Strategic IT Outsourcing and Quality Management

Outsourcing Information Systems (IS)

If a firm chooses not to use its internal resources to build and operate information systems, it can hire an external organization specializing in providing these services. The process of turning over an organization’s computer central operations, telecommunications networks, or applications development to external vendors is called outsourcing.

Outsourcing information systems is not a new phenomenon. Outsourcing options have existed since the dawn of data processing. As early as 1963, Perot’s Electronic Data Systems (EDS) handled data processing services for Frito-Lay and Blue Cross. Activities such as software programming, operation of large computers, time-sharing, and the purchase of packaged software have, to some extent, been outsourced since the 1960s.

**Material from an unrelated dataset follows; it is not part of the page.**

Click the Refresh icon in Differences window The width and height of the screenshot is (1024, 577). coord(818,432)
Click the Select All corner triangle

Advantages and Disadvantages of Outsourcing IS

Outsourcing is becoming popular because many organizations perceive it as being more cost-effective than maintaining their own computer center and information systems staff. Providers of outsourcing services benefit from economies of scale (the same knowledge, skills, and capacity can be shared with many different customers) and are likely to charge competitive prices for IS services. Outsourcing allows a company with fluctuating needs for computer processing to pay only for what it uses rather than building an internal computer center that stands underutilized during non-peak loads.

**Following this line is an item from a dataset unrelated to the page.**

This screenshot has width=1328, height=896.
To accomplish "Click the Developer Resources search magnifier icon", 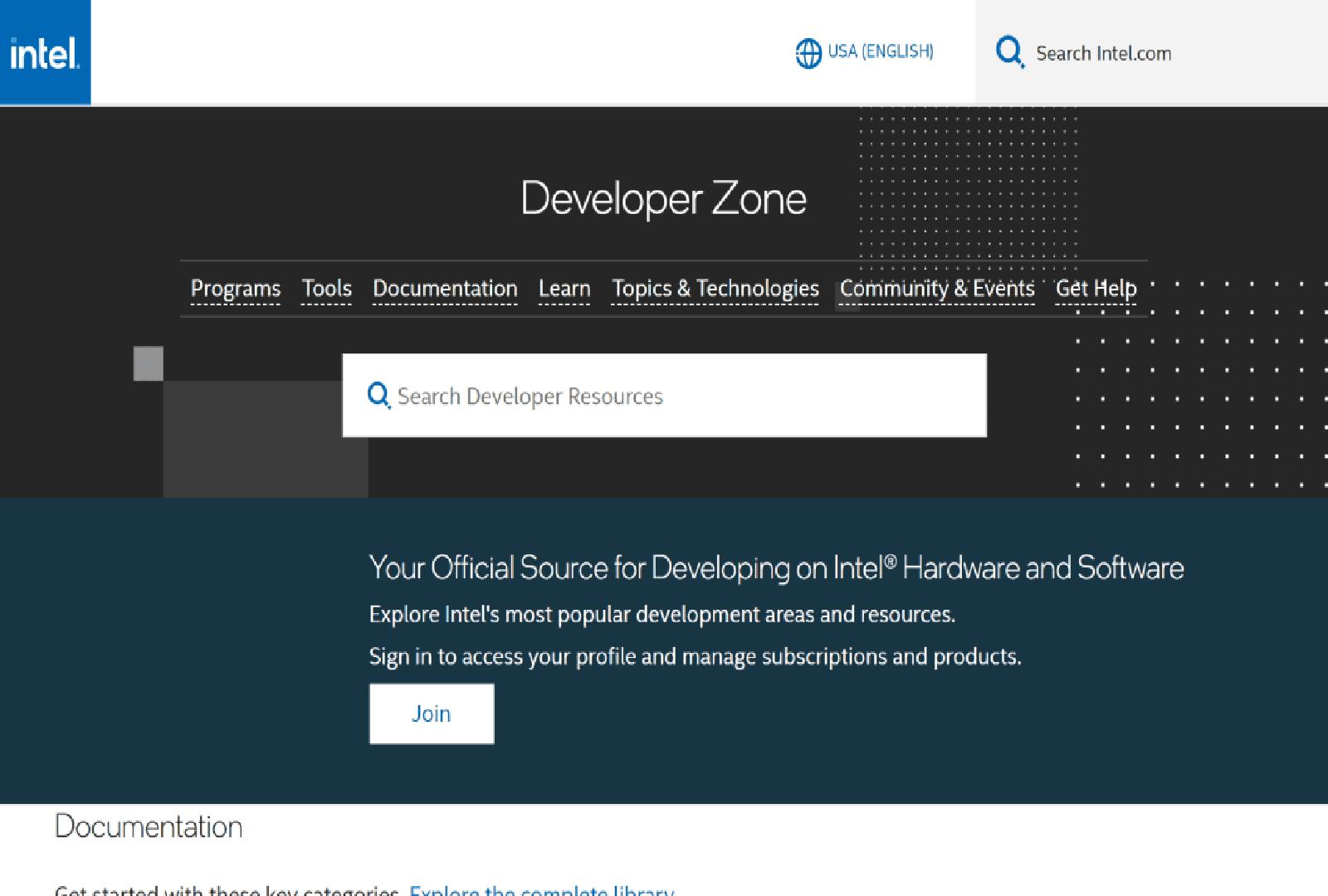I will tap(378, 396).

Key Advantages of Outsourcing

  • Economy: Outsourcing vendors are specialists. Through specialization and economies of scale, they can deliver the same service and value for less money than the cost of an internal organization.
  • Service Quality: Because outsourcing vendors risk losing clients if service is unsatisfactory, companies often have more leverage over external vendors than over their own employees.
  • Predictability: An outsourcing contract with a fixed price for a specified level of service reduces cost uncertainty.
  • Flexibility: Business growth can be accommodated without making major changes to the organization’s information systems infrastructure. Outsourcing may provide superior control because costs and capabilities can be adjusted to meet changing needs as information technology permeates the entire value chain.
  • Making Fixed Costs Variable: Some outsourcing agreements (e.g., running payroll) are based on the price per unit of work done. Clients only pay for the amount of services they consume, as opposed to paying a fixed cost to maintain internal systems that are not fully utilized.
  • Freeing up Resources: Scarce and costly talent within an organization can refocus on activities with higher value and payback than they would find in running a technology factory. This frees up both human resources and financial capital.

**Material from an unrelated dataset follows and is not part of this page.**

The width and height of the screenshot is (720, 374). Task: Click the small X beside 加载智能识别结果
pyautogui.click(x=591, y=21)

Disadvantages and Risks of Outsourcing

Not all organizations obtain these benefits. There are inherent dangers in placing information systems functions outside the organization, including loss of control, vulnerability of strategic information, and dependence on the fortunes of an external firm.

  • Loss of Control: The organization loses direct control over critical IT functions.
  • Vulnerability of Strategic Information: Sensitive data is entrusted to an external party.
  • Dependency: The firm becomes dependent on the viability of the vendor. A vendor facing financial problems or deteriorating services may create severe issues for its clients.

Information Systems Contribution to Total Quality Management (TQM)

Information systems fill a special role in corporate quality programs for a number of reasons. First, IS is deeply involved with the daily work of other departments throughout the organization.

IS analysts usually take a leading role in designing, developing, and supporting varied departmental systems, such as corporate payrolls, patent research systems, chemical process control systems, logistics systems, and sales support systems. IS professionals also maintain their knowledge of these departments through participation in departmental information planning.

IS personnel are usually key to the sharing of data between departments because they have unique knowledge of the relationships between various functions. Often, only IS personnel know where certain data originate, how other departments use and store them, and which other functions would benefit from having access to them. With this broad understanding of the functional integration of the corporation, IS personnel can be valuable members of any quality project team.

Critical Skills of IS Staff for Quality Programs

The IS staff in effective information systems departments possess three skills critical to the success of a quality program:

  1. They are specialists in analyzing and redesigning business processes.
  2. Many IS technicians are experienced in quantifying and measuring procedures and critical activities in any process.
  3. IS departments have long been involved with measurements of their own management training, which includes the use of project management software. These skills contribute a great deal to any serious quality program, which is normally organized as a project and is usually heavily task-oriented.